### 页面摘录
--------------------------------
说来惭愧,这应该是很早以前就完成的任务了,但第一次做非常不认真,这次重刷一遍,记录如下。
knn还是很熟悉的,毕竟本科毕设就用过,但用numpy实现还是有些难度的。
knn部分
import numpy as np
class KNearestNeighbor(object):
""" a kNN classifier with L2 distance """
def __init__(self):
pass
def train(self, X, y):
"""
Train the classifier. For k-nearest neighbors this is just
memorizing the training data.
Inputs:
- X: A numpy array of shape (num_train, D) containing the training data
consisting of num_train samples each of dimension D.
- y: A numpy array of shape (N,) containing the training labels, where
y[i] is the label for X[i].
"""
self.X_train = X
self.y_train = y
def predict(self, X, k=1, num_loops=0):
"""
Predict labels for test data using this classifier.
Inputs:
- X: A numpy array of shape (num_test, D) containing test data consisting
of num_test samples each of dimension D.
- k: The number of nearest neighbors that vote for the predicted labels.
- num_loops: Determines which implementation to use to compute distances
between training points and testing points.
Returns:
- y: A numpy array of shape (num_test,) containing predicted labels for the
test data, where y[i] is the predicted label for the test point X[i].
"""
if num_loops == 0:
dists = self.compute_distances_no_loops(X)
elif num_loops == 1:
dists = self.compute_distances_one_loop(X)
elif num_loops == 2:
dists = self.compute_distances_two_loops(X)
else:
raise ValueError('Invalid value %d for num_loops' % num_loops)
return self.predict_labels(dists, k=k)
--------------------------------
### 所给材料
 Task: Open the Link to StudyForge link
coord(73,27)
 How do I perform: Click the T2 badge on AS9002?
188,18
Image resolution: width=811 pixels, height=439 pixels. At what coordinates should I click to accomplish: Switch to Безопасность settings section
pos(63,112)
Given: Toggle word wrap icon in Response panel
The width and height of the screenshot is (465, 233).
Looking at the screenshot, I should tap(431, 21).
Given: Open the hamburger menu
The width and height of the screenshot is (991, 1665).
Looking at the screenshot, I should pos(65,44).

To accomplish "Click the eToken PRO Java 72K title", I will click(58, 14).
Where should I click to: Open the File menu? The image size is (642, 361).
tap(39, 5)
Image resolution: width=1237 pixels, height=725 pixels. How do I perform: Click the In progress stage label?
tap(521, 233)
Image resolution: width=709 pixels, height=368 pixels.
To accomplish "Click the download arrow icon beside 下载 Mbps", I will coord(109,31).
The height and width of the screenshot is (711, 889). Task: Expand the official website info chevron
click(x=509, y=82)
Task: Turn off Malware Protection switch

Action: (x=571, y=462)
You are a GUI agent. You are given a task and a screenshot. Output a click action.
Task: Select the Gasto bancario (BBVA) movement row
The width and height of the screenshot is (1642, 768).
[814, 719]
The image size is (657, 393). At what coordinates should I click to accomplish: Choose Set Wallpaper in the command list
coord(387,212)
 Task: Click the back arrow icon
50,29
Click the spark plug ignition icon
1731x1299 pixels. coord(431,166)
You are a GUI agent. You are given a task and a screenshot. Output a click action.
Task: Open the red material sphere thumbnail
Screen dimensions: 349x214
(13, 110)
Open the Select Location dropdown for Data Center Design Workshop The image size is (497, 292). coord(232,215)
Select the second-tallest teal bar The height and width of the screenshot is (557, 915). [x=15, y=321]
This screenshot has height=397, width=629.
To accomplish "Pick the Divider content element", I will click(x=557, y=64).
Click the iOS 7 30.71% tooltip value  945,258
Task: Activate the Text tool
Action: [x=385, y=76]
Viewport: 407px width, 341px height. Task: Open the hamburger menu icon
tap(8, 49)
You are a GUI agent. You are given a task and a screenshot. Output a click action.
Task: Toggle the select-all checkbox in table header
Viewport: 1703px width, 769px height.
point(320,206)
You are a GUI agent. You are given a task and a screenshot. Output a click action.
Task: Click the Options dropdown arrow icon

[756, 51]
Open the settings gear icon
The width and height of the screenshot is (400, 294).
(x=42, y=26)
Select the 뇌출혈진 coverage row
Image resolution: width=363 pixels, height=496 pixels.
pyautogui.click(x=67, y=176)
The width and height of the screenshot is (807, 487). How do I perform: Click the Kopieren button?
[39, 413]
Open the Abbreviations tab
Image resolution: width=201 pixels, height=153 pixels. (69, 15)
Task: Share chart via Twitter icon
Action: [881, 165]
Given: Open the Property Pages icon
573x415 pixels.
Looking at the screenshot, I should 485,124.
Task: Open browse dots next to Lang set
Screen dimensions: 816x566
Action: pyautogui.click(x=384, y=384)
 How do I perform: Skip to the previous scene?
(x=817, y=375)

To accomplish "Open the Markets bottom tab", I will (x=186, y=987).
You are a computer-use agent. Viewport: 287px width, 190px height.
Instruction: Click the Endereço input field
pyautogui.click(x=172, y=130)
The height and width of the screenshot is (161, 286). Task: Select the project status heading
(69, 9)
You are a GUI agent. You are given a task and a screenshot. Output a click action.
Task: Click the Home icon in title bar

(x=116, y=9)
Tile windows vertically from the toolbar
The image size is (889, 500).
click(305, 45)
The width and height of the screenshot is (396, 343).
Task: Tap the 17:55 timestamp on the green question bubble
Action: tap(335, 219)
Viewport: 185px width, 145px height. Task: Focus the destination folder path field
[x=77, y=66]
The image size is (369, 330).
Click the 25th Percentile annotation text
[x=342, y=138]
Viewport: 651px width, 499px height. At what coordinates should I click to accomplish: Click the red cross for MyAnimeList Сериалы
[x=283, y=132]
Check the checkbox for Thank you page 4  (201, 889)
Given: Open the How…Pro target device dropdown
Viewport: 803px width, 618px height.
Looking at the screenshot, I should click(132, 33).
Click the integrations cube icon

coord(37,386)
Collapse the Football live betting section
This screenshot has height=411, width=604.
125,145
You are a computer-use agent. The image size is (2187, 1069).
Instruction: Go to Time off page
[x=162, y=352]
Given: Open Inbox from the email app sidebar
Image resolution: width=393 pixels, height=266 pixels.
--------------------------------
### 任务说明 1
请将页面摘录中以“knn还是很熟悉的”开头的段落改写得更简短,保留其主要事实。
### 任务说明 2
根据页面摘录,num_loops 为 0 时调用哪个方法计算距离?
### 任务说明 3
把页面摘录中的“num_loops”替换为“loop_mode”,重新写出下面这部分:从含有“- num_loops: Determines”的地方开始,到“dists = self.compute_distances_no_loops(X)”之后结束。

### 输出结果 1
作者熟悉knn,本科毕设用过,但用numpy实现仍有难度。

### 输出结果 2
调用 compute_distances_no_loops(X)。

### 输出结果 3
- loop_mode: Determines which implementation to use to compute distances
between training points and testing points.
Returns:
- y: A numpy array of shape (num_test,) containing predicted labels for the
test data, where y[i] is the predicted label for the test point X[i].
"""
if loop_mode == 0:
dists = self.compute_distances_no_loops(X)